**Texto citado**
----
Durante casi diez años estuvo rechazando propuestas de viajar a Grecia. En 1766, el joven y emprendedor barón Riedesel acababa de regresar de un viaje por Sicilia. Estaba entusiasmado y se disponía a escribir un relato de sus andanzas con el título de Viaje a Sicilia y la Magna Grecia en forma de dos cartas dirigidas a Winckelmann a Roma. En julio de 1767, Riedesel le escribió desde Nápoles con planes totalmente trazados para viajar juntos a Grecia y Oriente Medio. Él costearía todos los gastos y, añadía, no admitiría un no por respuesta. La primera reacción de Winckelmann fue de júbilo. Por fin cumpliría su sueño y así se lo hizo saber a todos sus amigos en Alemania. Comenzó incluso a fantasear con la idea de solicitar permiso a la Sublime Puerta para excavar la antigua ciudad de Elis. Cuando parecía que todo estaba decidido, se le planteó un doloroso dilema. Su amigo y benefactor, el barón Stosch, le escribió desde Berlín diciéndole que padecía una grave dolencia ocular y deseaba abrazarle de nuevo antes de quedarse ciego. Para complicar más las cosas, el elector de Sajonia le hizo una tentadora oferta para que regresara a la patria y trabajara en su corte. El encantador príncipe Anhalt-Dessau unió su voz a las que reclamaban su vuelta. El viaje a Alemania se presentaba irresistible a ojos de Winckelmann. Podría pasear su fama por los lugares en los que había trabajado casi como un esclavo, verse agasajado y recibido como una celebridad y visitar a viejos amigos. El proyecto del viaje al Levante, en cambio, se le aparecía cargado de ominosos presentimientos y peligros. Mientras Riedesel partía solo para Grecia, Winckelmann abandonó Roma el 10 de abril de 1768, con destino a Berlín en compañía del escultor italiano Bartolomeo Cavaceppi, pasando por Bolonia, Venecia y Verona. No había puesto todavía un pie en el Tirol cuando ya se hallaba sumido en un estado de pánico incontrolable. «Mira, amigo, mira; ¡qué paisaje más aterrador! ¡Regresemos a Roma!», repetía una y otra vez a un sorprendido Cavaceppi. «¡Regresemos a Roma!», era la única frase que repetía, como si hubiera perdido la razón.
----
Datos registrados:
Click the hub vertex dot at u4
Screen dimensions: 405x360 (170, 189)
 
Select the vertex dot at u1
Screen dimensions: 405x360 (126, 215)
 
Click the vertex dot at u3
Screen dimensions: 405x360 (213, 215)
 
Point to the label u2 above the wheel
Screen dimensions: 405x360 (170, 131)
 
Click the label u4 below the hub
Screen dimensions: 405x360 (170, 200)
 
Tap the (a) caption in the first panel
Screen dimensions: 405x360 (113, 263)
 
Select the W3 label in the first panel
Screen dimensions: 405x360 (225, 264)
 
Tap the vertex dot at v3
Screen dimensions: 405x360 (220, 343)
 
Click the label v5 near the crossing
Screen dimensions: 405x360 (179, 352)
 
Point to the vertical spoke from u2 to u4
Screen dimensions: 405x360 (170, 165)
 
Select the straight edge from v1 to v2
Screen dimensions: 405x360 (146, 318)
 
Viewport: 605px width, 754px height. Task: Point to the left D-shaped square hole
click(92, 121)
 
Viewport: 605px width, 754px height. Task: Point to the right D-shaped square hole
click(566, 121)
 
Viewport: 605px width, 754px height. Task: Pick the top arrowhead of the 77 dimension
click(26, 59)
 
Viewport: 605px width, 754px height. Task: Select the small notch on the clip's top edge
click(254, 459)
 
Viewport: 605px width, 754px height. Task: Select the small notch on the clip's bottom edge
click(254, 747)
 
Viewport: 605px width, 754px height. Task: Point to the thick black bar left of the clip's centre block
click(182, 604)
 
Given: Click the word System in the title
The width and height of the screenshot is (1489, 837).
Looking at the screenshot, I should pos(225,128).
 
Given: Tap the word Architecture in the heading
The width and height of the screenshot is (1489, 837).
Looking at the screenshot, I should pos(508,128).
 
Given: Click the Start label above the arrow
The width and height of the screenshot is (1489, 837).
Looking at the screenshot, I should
----
**Tareas a realizar**
(1) Enumera las ciudades por las que pasó Winckelmann en su viaje de Roma a Berlín según el texto citado.
(2) Redimensiona las coordenadas de las respuestas del listado en el tramo que va desde la línea que contiene "Click the label v5 near the crossing" hasta la que contiene "Screen dimensions: 405x360 (146, 318)", ambas incluidas, multiplicándolas por 1,65 y redondeando a enteros con las mitades hacia arriba. Reproduce únicamente esas líneas, indicaciones incluidas.
El texto citado y el listado son independientes entre sí.

**Respuestas por tarea**
(1) Bolonia, Venecia y Verona.

(2)
Click the label v5 near the crossing
Screen dimensions: 405x360 (295, 581)
 
Point to the vertical spoke from u2 to u4
Screen dimensions: 405x360 (281, 272)
 
Select the straight edge from v1 to v2
Screen dimensions: 405x360 (241, 525)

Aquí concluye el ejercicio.